#3 Art Style and Basic Animations
Since its conception I already had an approximate idea of how I wanted the game and the characters to look like. The sprites had to be made to fit the metrics established during the movement prototype phase: 16x24 for the playable character on a 8x8 tile grid. That is roughly similar to some action games on the NES and would give me enough space to make detailed sprites without going overboard (to be honest I don't like making sprites that are too big).
Here's the process I went through in order to get a basic reference frame for the main playable character:
|1. Gathering references from some games I got inspired by.|
2. Making a crappy sketch to get an idea of the pose and proportions.
3. Throwing some distinct colors to make the sketch more clear.
4. Shrinking the sketch down to the desired sprite size.

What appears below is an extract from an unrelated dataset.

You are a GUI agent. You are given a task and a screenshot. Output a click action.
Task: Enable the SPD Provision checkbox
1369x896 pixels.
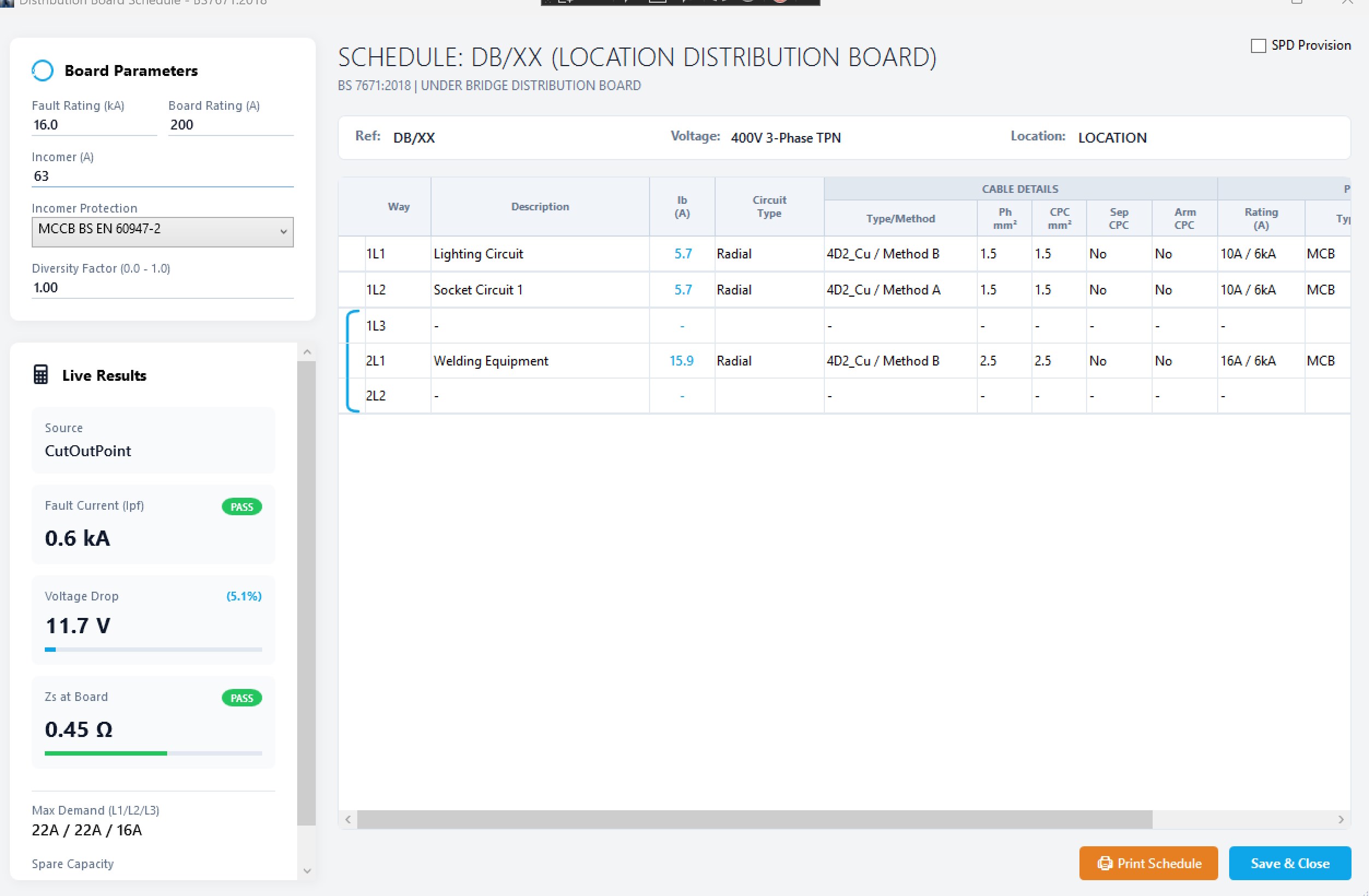click(1259, 45)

5. Tracing an outline and starting the sprite on top of the reference sketch.
6. Trying to make it look decent.
Overall it is a simple process that can help a lot when you have trouble designing stuff in pixel art, specially characters. When making art I have the habit of avoiding to get direct references from other things because I'm afraid of indirectly copying them, but sometimes it is better to not worry about it too much - specially if you are challenging yourself with something out of your comfort zone.
I was very fond of the initial result, but it was still not quite there. I spent some time experimenting with different color palettes and deciding if I wanted a sort of 8-bit look or something more fancy and detailed. After trying to animate it and having some trouble, I settled on going with a vibrant 16 colors palette and made some changes to the sprite that would get it to look more clear and distinct.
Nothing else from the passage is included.